What is expected:
Copy only the lines from the one containing "Go to the Shopping tab" through the final line of the records below, exactly as written, with no pictures.

--------------------

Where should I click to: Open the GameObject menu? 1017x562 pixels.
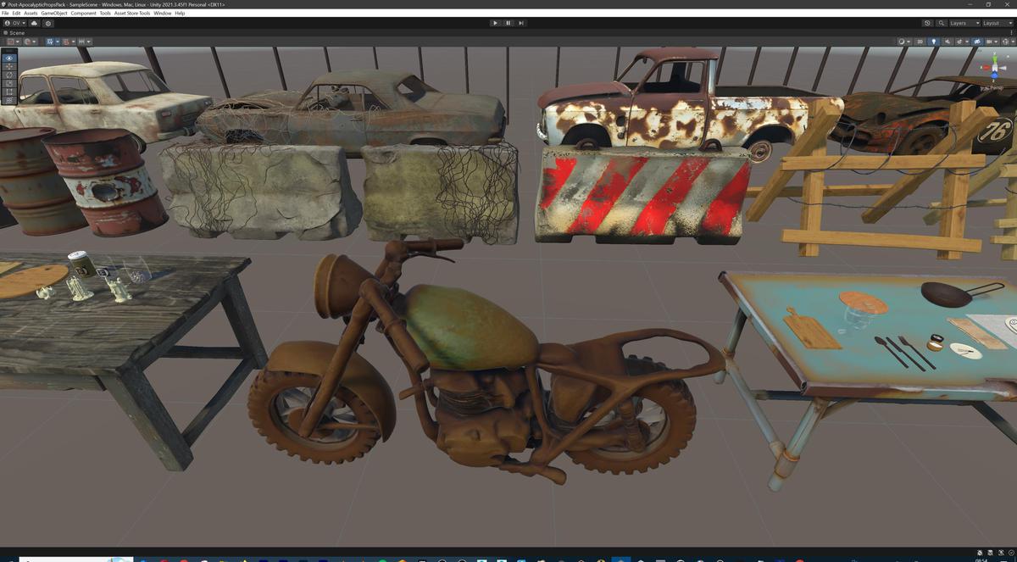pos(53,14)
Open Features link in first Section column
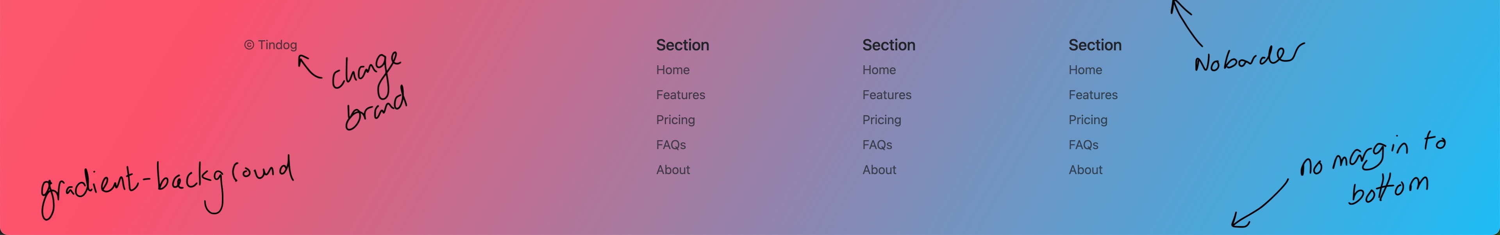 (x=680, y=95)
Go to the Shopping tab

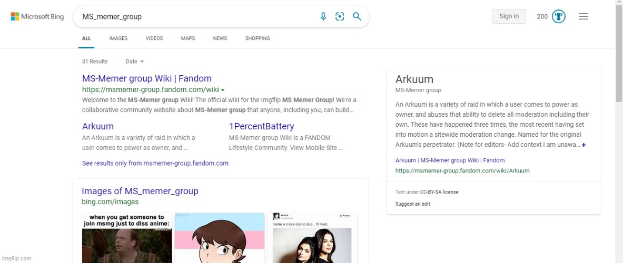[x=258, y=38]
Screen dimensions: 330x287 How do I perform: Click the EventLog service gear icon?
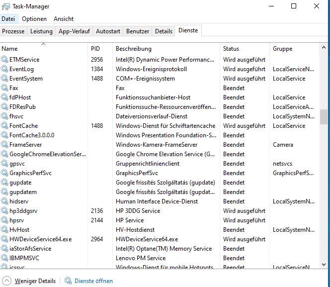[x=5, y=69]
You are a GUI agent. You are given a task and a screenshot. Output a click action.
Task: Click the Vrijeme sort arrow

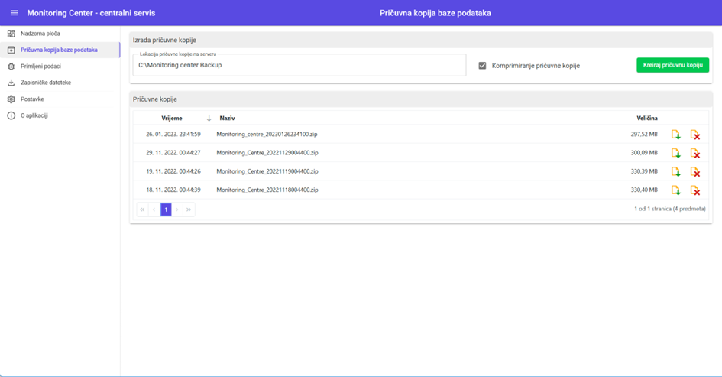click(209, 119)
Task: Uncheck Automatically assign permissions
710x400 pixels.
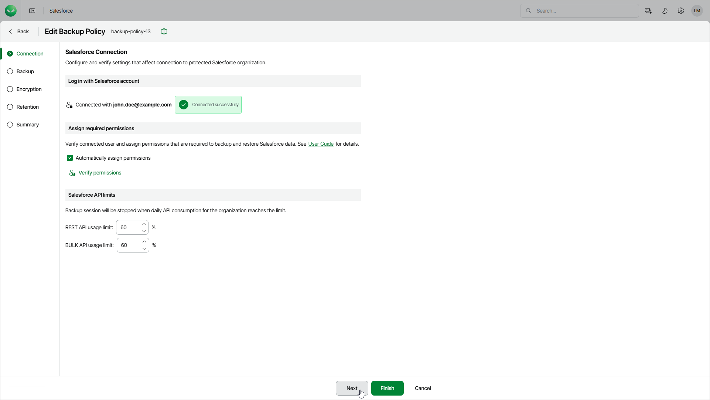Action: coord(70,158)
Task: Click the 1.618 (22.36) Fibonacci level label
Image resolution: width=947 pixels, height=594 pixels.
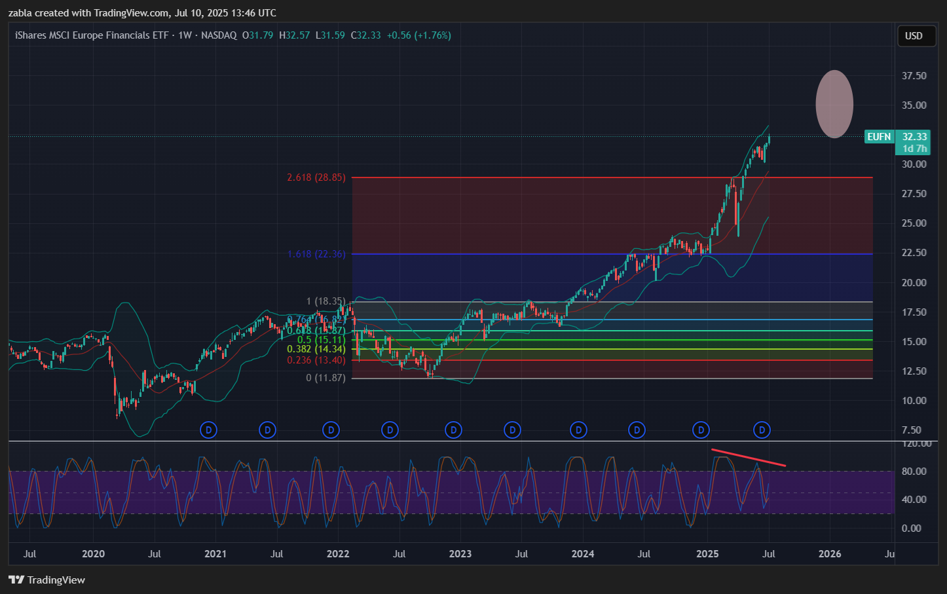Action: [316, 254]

--------------------

Task solution:
Go to the Shopping tab

[x=258, y=38]
Screen dimensions: 330x287 How do I perform: Click the EventLog service gear icon?
[x=5, y=69]
You are a GUI agent. You are given a task and a screenshot. Output a click action.
Task: Click the Vrijeme sort arrow

click(209, 119)
Task: Uncheck Automatically assign permissions
710x400 pixels.
Action: coord(70,158)
Task: Click the 1.618 (22.36) Fibonacci level label
Image resolution: width=947 pixels, height=594 pixels.
Action: [316, 254]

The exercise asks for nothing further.